POV-Ray : Newsgroups : povray.binaries.images : Chromadepth : Re: Chromadepth Server Time
1 Jul 2024 06:17:17 EDT (-0400)
  Re: Chromadepth  
From: Mike Horvath
Date: 19 Jan 2016 18:21:39
Message: <569ec503$1@news.povray.org>
On 1/19/2016 3:19 PM, dick balaska wrote:
> Actually, those are nominally poor specs for graphics printing.
> (203x196) Sure, print your iPhone photos, but for the density of your
> pic, it's pretty weak.  And they don't mention the size of the smallest
> dot, usually on low end 300x300 printers it's 1/72 inch for black and
> 1/40 inch for color.  I'll bet you get lots of bleed.
>
> 203x196 (not even 300x300!) means they used cheap servos that can't
> accurately position the head and paper and were too cheap to even use a
> reduction gear.
>
> Definitely go check out the photo shop at walmart. You can run some
> 1200x1200 (or maybe 1440x1440) photo-chemistry test prints fairly cheap.
> Alain, 1400 dpi on a home/inkjet printer is only a half truth. That
> defines how accurately the paper and head can be positioned, but there
> is no chance of spraying 3 colored dots of ink in a 0.0007 inch square.

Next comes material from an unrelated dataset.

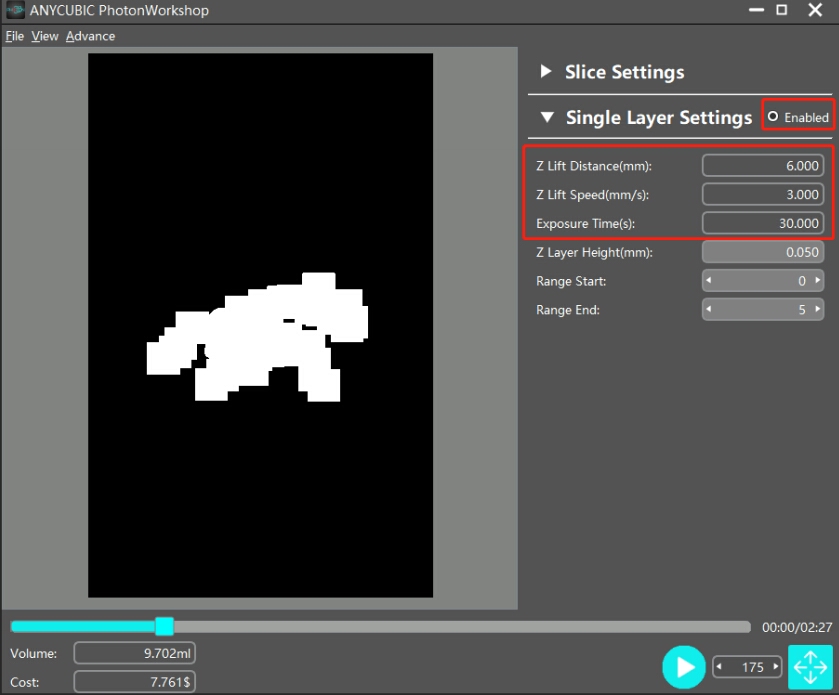Decrease Range Start with left arrow
The height and width of the screenshot is (695, 839).
point(709,282)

> It's not chemically possible. You need to know the size of the dot to
> determine actual resolution.
>
> (I'm not a printing expert, but I played one on TV
> http://patft.uspto.gov/netacgi/nph-Parser?patentnumber=4728783 ;) )
>
>
>


For regular printing, the spec sheet says "Resolution Up to 1200 × 6000 
dpi", which works out to 1 dot in 0.01290994448735805628393088466594 
inches. Maybe you were looking at the Fax section?